Nous nous disposions à gagner la grand’route, qui n’était éloignée que de dix minutes de marche, lorsque nous fûmes entourés par cinq de ces Allemands qui nous sommèrent de leur laisser notre cheval pour le tuer et dirent que nous en aurions notre part. Deux le prirent par la bride, mais Picart, qui n’entendait pas de cette oreille, leur dit en mauvais allemand que, s’ils ne lâchaient la bride, il leur coupait la figure d’un coup de sabre. Il le tira du fourreau. Les Allemands n’en firent rien. Il le leur dit encore une fois. Pas plus de réponse. Alors il appliqua, aux deux qui tenaient la bride, un vigoureux coup de poing qui leur fit lâcher prise et les étendit sur la neige. Il me donna le cheval à tenir et dit aux deux autres : « Avancez, si vous avez de l’âme ! » Mais voyant que plus un ne bougeait, il tira de la marmite, qui était sur le cheval, trois morceaux de viande qu’il leur donna. Aussitôt, ceux qui étaient à terre se relevèrent pour avoir leur part. Comme je voyais qu’ils mouraient de faim, pour les dédommager d’avoir été maltraités, je leur donnai un morceau de plus de trois livres, qui avait été cuit au bivac, devant le lac. Ils se jetèrent dessus comme des affamés. Nous continuâmes à marcher.

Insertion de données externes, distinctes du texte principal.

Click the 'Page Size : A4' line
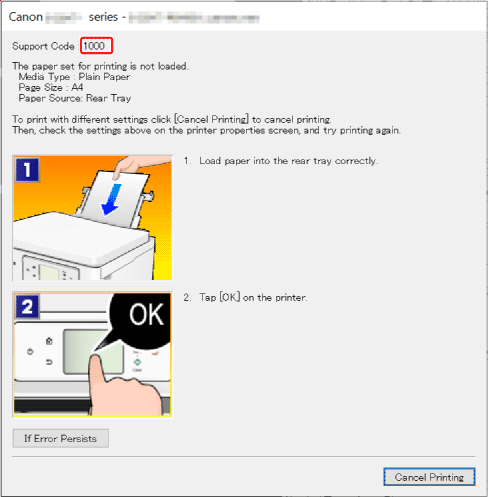This screenshot has width=488, height=497. 51,87
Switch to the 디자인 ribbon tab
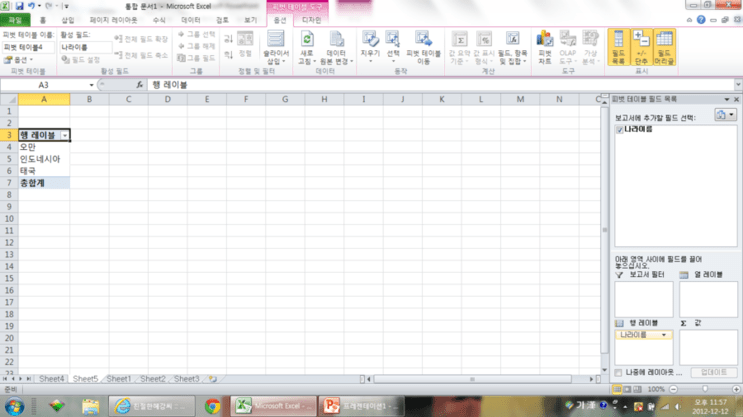743x417 pixels. 311,20
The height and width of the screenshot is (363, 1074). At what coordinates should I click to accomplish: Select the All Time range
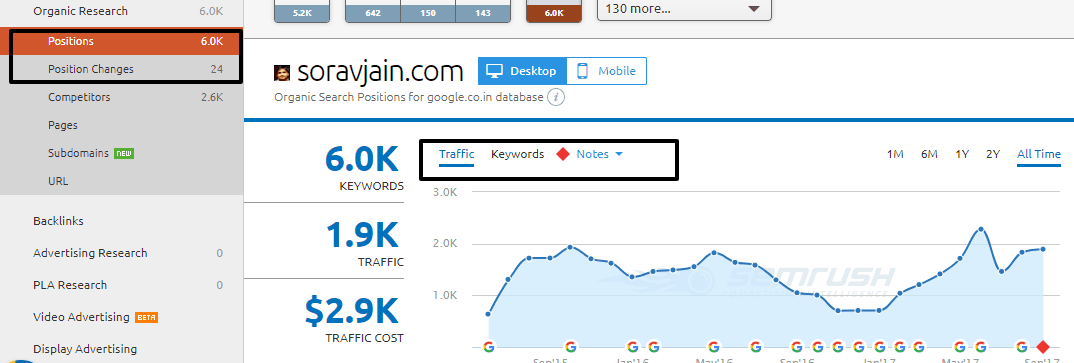[x=1038, y=154]

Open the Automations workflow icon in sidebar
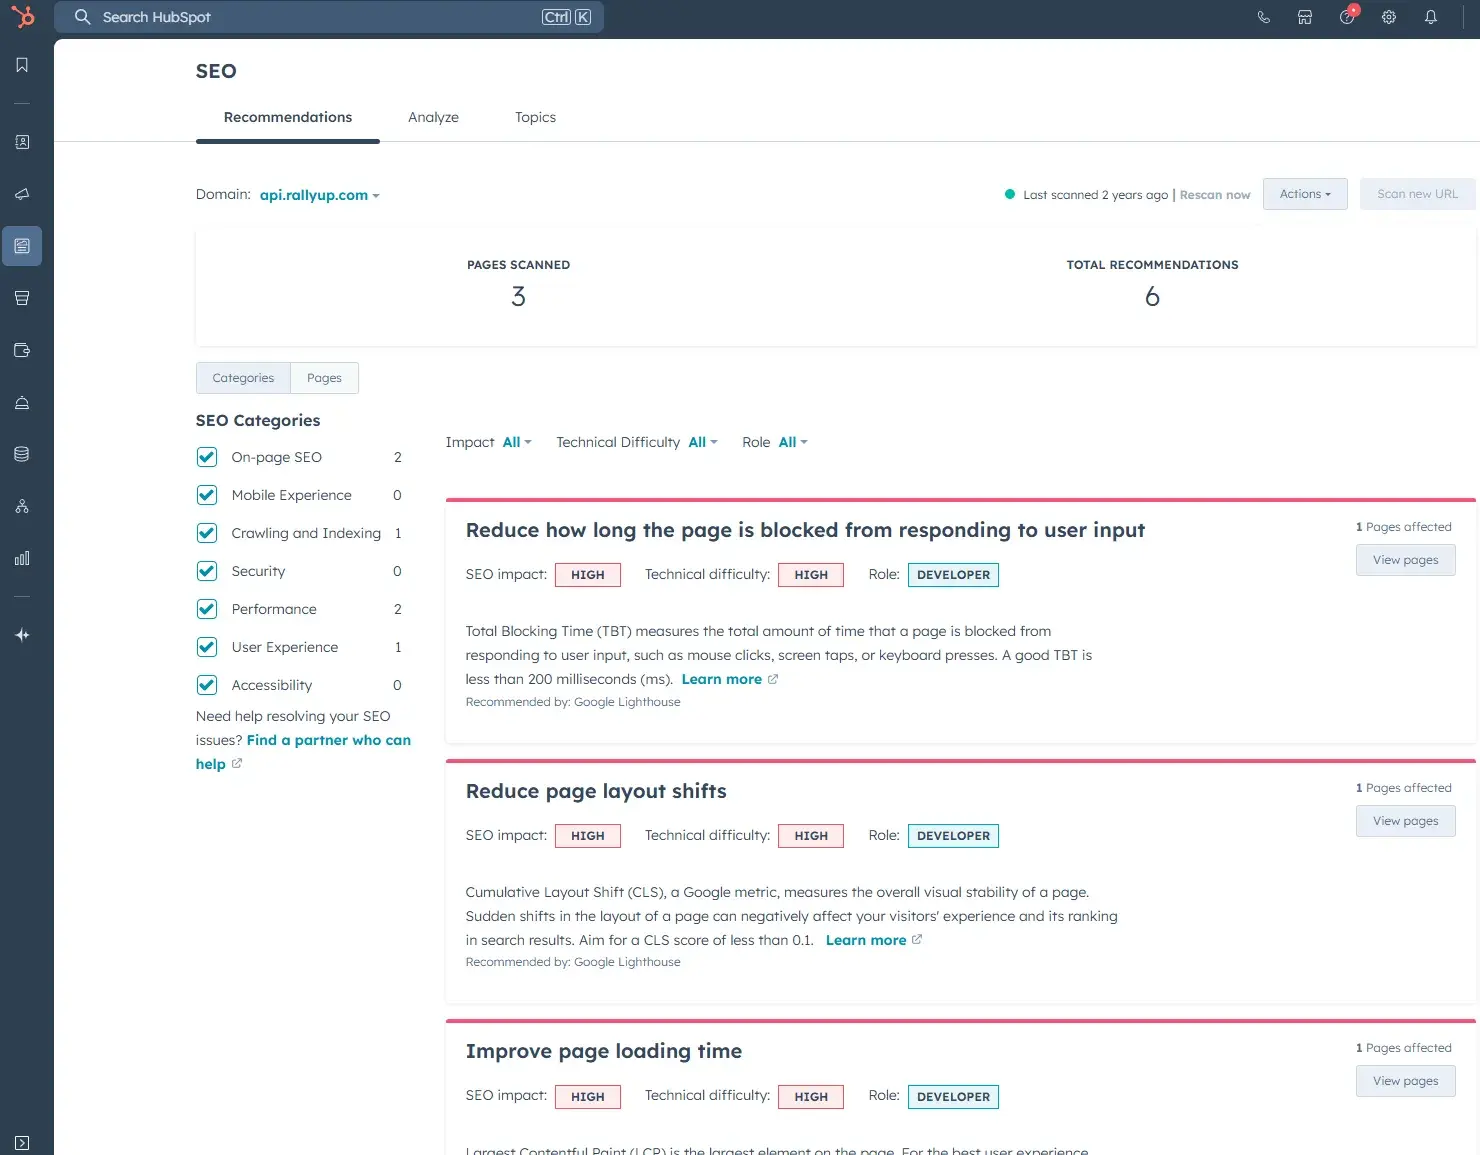point(21,506)
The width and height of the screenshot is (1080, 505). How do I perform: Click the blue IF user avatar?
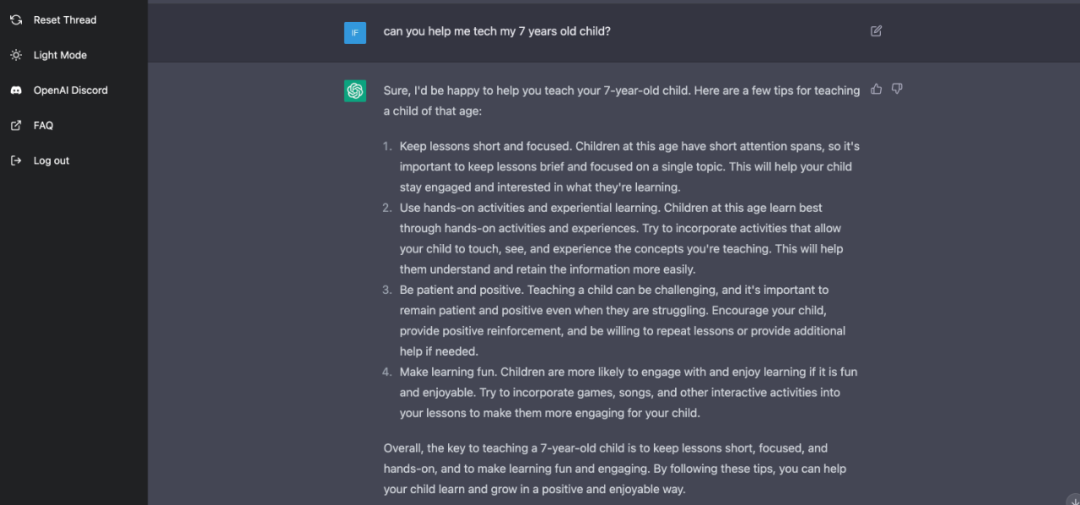click(355, 32)
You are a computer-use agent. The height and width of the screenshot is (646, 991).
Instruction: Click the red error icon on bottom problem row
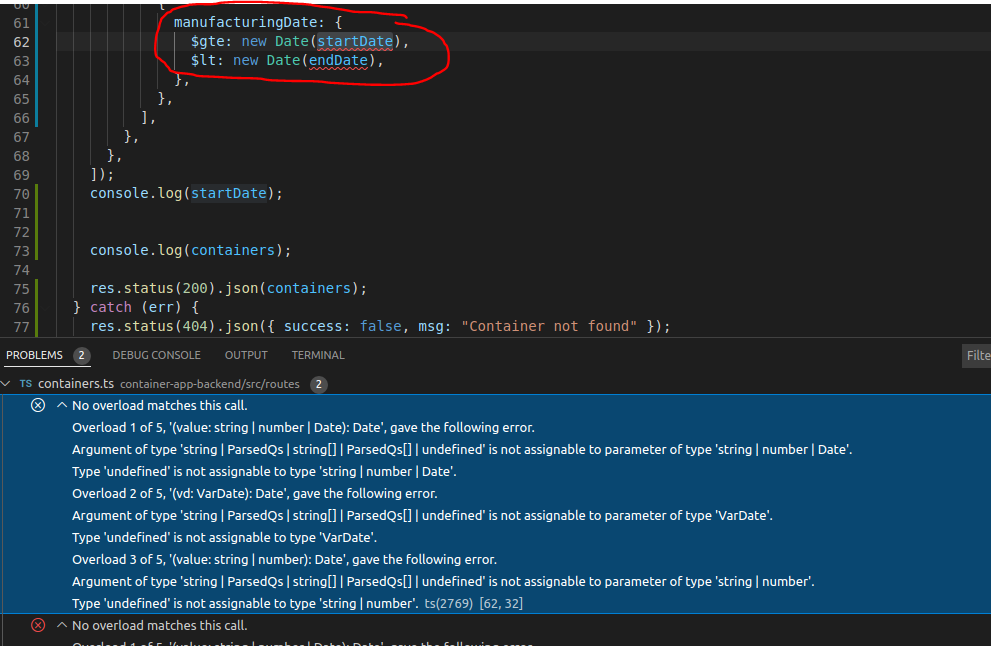(37, 625)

Un peu plus loin, nous rencontrâmes encore deux feux presque éteints, autour desquels étaient plusieurs hommes sans vigueur. Deux seulement nous parlèrent ; un nous demanda s’il était vrai que l’on allait prendre des cantonnements, et un autre nous cria : « Camarades, allez-vous tuer le cheval ? Je ne demande qu’un peu de sang ! » À tout cela, nous ne répondîmes pas. Nous étions encore à une portée de fusil de la grand’route, et nous n’apercevions encore aucun mouvement de départ. Lorsque nous fûmes sur le chemin, je dis assez haut à Picart : « Nous sommes sauvés ! » Un individu qui se trouvait près de nous, enveloppé dans un manteau à moitie brûlé, répéta, en élevant la voix : « Pas encore ! » Il se retira en me regardant et en levant les épaules. Il en savait plus que moi sur ce qui se passait.